ANM in Strategy One (focused on Serbia) requires destruction of Yugoslav TV and Radio and removal of international (not just Western) correspondents from Belgrade and the rest of Yugoslavia. We should not flatter ourselves that this is mainly because of Western public opinion. The critical problem is opinion in neighboring states, where people will not accept the total destruction of civil life in Serbia. Uprisings and a widening of the war to these neighboring states would be the start of a catastrophic international crisis.
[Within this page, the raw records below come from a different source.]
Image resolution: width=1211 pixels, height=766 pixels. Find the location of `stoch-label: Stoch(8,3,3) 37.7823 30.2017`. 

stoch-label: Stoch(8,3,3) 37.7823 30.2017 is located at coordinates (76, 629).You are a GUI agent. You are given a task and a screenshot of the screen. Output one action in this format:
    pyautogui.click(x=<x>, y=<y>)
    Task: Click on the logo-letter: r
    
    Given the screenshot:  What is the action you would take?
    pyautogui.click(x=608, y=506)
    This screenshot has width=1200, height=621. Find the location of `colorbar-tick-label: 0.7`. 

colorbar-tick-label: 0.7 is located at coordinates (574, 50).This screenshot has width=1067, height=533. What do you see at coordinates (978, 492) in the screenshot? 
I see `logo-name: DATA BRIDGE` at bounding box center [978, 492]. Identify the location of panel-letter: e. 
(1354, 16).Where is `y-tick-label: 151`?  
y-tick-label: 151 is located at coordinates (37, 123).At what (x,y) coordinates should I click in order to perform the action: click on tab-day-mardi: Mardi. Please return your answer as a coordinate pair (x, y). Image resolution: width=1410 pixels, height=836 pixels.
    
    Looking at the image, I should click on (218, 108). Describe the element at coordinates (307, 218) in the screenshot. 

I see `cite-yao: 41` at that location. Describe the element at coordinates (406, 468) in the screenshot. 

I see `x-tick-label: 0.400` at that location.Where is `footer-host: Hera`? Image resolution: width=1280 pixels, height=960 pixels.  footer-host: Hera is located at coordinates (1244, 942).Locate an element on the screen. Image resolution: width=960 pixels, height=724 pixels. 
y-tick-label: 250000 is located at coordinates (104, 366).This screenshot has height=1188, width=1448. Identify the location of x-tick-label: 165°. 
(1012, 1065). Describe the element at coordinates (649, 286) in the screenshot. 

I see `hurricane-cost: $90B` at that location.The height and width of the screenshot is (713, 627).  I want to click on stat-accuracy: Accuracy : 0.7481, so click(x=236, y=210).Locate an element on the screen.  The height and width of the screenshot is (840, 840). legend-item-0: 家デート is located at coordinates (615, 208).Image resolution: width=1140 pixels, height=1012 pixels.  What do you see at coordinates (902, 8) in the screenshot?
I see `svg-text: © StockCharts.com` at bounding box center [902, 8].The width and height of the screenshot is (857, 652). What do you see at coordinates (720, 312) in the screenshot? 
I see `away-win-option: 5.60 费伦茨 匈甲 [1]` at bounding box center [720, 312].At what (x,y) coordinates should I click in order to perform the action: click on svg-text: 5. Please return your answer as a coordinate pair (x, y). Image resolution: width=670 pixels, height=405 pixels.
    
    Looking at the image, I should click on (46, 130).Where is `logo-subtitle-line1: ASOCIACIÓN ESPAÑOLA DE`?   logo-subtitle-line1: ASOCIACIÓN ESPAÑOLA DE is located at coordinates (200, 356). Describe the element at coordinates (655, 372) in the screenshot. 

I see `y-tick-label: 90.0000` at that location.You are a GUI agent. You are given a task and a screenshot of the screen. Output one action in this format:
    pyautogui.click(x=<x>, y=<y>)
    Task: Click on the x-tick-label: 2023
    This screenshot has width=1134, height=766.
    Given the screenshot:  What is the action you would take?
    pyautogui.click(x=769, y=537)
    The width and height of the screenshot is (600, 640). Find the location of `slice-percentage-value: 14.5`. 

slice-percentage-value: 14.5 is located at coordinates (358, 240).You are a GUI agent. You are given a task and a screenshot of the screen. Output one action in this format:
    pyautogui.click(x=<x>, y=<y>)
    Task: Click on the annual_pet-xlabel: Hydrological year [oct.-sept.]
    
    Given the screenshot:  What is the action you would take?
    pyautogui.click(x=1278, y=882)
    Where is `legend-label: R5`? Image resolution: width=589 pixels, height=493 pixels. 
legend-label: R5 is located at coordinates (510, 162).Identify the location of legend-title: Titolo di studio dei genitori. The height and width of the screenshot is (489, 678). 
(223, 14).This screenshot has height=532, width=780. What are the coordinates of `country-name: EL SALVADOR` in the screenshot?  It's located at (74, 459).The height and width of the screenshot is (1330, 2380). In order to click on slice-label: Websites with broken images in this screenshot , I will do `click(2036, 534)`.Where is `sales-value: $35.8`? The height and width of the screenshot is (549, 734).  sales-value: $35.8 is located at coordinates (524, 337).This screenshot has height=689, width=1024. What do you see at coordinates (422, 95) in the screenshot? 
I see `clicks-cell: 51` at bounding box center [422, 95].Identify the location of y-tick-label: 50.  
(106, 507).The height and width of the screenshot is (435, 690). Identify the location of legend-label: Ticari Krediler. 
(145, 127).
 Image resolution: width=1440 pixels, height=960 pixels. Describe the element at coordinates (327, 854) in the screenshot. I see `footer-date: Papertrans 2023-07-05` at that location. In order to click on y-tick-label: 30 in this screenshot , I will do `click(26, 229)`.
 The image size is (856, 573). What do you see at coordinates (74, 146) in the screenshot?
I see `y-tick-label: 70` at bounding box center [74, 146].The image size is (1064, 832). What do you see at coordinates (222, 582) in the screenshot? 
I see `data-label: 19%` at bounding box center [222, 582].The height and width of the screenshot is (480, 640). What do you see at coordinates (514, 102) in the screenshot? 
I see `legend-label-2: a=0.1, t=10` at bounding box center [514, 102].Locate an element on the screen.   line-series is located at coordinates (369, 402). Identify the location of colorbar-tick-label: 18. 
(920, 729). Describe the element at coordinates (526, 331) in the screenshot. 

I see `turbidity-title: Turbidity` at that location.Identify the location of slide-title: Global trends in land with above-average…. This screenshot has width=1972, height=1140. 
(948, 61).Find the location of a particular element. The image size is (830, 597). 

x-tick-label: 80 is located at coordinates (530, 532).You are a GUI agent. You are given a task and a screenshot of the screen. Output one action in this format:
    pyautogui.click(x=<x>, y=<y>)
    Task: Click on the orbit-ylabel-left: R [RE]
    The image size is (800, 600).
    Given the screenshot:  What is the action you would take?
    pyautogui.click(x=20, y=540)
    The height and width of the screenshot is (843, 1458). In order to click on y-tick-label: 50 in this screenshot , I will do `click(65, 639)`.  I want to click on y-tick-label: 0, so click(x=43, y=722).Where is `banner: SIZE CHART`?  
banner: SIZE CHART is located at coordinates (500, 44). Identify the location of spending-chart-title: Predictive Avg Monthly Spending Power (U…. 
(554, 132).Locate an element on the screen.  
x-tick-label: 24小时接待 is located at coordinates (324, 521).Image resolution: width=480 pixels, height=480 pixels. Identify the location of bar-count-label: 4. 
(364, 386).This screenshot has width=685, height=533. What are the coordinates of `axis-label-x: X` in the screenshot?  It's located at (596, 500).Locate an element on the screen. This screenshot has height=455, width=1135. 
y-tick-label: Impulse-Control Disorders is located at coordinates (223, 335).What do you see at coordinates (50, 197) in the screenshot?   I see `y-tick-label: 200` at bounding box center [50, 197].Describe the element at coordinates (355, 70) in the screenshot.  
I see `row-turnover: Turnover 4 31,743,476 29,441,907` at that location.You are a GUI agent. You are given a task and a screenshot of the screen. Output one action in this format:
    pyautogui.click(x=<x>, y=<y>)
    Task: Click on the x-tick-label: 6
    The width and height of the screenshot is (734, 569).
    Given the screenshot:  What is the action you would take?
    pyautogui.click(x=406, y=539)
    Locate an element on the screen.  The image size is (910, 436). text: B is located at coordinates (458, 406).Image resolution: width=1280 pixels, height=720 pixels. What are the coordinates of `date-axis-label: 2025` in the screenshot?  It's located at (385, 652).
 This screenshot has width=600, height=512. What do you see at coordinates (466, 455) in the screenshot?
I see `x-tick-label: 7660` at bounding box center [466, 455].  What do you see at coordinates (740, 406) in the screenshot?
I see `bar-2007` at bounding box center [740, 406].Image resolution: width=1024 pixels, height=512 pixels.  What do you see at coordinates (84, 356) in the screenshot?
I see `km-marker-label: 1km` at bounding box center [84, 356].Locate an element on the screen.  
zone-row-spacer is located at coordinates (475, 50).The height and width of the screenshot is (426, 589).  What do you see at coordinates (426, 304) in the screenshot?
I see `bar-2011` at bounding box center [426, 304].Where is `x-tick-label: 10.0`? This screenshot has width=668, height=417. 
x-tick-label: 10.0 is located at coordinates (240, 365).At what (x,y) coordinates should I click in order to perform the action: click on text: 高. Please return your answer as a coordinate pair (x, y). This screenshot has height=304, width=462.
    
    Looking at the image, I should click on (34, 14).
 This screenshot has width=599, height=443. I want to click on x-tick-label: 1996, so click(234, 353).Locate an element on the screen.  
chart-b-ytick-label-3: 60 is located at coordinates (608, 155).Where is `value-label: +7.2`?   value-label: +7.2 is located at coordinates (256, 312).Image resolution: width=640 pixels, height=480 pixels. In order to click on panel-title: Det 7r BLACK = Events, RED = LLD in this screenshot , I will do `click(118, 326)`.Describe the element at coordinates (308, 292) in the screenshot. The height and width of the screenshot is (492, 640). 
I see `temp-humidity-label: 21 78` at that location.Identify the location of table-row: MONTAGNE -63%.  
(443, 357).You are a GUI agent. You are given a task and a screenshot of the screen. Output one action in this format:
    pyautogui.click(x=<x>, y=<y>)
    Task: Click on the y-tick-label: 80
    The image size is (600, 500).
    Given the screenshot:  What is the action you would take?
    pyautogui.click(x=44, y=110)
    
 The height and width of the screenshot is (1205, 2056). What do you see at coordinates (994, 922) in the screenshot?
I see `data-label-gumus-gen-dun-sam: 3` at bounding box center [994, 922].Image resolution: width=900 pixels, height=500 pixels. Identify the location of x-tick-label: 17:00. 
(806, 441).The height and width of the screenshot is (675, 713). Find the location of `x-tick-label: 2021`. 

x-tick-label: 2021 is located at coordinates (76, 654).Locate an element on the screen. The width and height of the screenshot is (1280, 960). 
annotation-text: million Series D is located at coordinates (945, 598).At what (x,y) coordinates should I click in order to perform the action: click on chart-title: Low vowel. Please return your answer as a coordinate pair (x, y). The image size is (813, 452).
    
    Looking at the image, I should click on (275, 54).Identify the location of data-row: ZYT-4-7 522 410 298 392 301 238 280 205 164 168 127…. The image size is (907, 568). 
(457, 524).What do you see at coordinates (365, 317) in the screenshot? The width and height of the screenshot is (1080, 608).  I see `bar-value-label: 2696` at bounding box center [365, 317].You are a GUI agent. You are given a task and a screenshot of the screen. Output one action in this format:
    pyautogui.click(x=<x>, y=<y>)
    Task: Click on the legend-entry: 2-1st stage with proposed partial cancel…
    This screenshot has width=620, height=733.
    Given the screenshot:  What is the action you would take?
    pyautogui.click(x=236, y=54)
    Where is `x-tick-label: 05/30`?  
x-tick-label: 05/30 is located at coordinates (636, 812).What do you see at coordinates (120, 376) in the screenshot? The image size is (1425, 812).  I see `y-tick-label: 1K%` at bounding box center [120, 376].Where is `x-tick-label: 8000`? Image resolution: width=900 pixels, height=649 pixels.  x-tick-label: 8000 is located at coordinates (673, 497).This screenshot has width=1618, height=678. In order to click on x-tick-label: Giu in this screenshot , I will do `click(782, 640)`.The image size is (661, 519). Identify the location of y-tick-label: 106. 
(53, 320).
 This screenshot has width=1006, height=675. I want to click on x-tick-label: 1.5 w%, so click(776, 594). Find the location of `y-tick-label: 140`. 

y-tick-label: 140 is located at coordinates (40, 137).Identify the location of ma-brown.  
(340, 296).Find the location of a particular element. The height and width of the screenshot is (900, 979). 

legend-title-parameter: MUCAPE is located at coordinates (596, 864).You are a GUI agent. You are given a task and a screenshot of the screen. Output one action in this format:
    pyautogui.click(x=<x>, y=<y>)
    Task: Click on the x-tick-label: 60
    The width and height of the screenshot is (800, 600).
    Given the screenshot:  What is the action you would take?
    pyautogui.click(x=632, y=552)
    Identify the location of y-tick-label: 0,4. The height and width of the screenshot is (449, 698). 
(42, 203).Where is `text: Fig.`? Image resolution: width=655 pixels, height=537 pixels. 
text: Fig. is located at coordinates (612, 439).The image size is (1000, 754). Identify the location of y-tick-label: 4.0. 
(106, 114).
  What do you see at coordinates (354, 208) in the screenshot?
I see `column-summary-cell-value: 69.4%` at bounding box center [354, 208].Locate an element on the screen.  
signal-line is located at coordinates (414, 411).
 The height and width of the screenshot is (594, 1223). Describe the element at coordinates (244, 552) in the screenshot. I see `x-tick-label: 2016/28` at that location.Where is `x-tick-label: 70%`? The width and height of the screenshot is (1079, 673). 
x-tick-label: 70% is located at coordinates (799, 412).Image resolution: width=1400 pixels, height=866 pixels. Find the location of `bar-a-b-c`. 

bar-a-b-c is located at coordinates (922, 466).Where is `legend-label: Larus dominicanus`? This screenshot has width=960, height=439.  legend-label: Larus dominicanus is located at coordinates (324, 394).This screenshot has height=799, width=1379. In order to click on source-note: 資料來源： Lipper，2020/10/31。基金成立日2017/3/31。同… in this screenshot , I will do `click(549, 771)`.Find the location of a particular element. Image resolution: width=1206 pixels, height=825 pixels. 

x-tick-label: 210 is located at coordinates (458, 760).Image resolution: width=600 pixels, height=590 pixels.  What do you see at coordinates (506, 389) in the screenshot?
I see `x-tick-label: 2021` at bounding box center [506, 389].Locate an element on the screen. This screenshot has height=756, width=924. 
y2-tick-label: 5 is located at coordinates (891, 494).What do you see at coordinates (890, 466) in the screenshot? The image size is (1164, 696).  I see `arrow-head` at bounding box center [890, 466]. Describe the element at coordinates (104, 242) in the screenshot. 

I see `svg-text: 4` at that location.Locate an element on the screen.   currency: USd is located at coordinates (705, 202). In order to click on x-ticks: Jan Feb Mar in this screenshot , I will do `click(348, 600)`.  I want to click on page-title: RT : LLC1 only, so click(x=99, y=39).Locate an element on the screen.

ANM in Strategy Two (focused on Kosovo) is far more viable and has been achieved (except for some Western correspondents moving in from Belgrade). But Western correspondents could be stopped by their Western governments and also by the increasing dangers for them as the blanket bombing of Kosovo mounts. Other international correspondents don’t matter because their reports will not upset the Albanian populations abroad and they are politically under NATO control. ANM in Kosovo has already been very effective. NATO certainly knows from its intelligence satellites exactly what has been happening all over Kosovo, but this picture has been kept from the Western media without protest so far. This, of course, raises the question why NATO has not wanted to tell us what has happened in Kosovo, confining us simply to refugee stories.

There is always the Iraq option: blockade Serbia and subject it to periodic bombing. This would be a strategic retreat for a long-haul and might not bother Western public opinion, whose elasticity has been established. Anglo-American opinion, after all, has accepted the low-profile blockade in Iraq, killing over a million Iraqis with the argument that Saddam could stop it immediately by capitulating; the same tactic could be used against the Serbian population. But the big problem is that a full blockade is very difficult to police in that terrain, and Russia would never accept it: nor would many of the surrounding populations—not only the Slav ones (including Muslims worried about the large Sandjak Muslim population in Serbia), but also the Hungarians, watching the effects of famine on four hundred thousand Hungarians in Voivodina. In any case, a key problem here is that none of this will help the Kosovars, who already look like they are becoming one of Europe’s forgotten peoples.

Thus, this war is turning very grim, very ugly for NATO. They have evidently been moving down a dual track road towards a combination of Strategies One and Two: on One, they are deliberately bombing civilian factories, food-processing plants and, most significantly, electricity supplies. On Strategy Two, they are evidently also progressing with blanket bombing of the key route into Kosovo from northern Albania.

The German government and other European governments (apart from the New Labour toadies in London already notorious for their lack of principle and moral scruple) are looking for a way out of the atrocious contradictions of a war that has gone horribly wrong. In most of the NATO countries, public opinion is also beginning to turn. The citizens of Italy, Germany, and Greece are becoming more and more hostile. In Britain, there is the beginning of a strong antiwar movement. Outside NATO, there is incomprehension. The war has totally isolated the pro-Western groups in Moscow. Every report from Russia indicates the growing anger against NATO and a desire to aid Serbia. The Russians had warned many months ago that a thoughtless enlargement of NATO could provoke a new Central European war. Albright ignored their warnings and complaints. Europe is at a turning point once again. It was never like this, even at the height of the Cold War. The old confrontations were carefully controlled and orchestrated. Almost single-handedly, the U.S. Secretary of State has let the genie of war out of the bottle.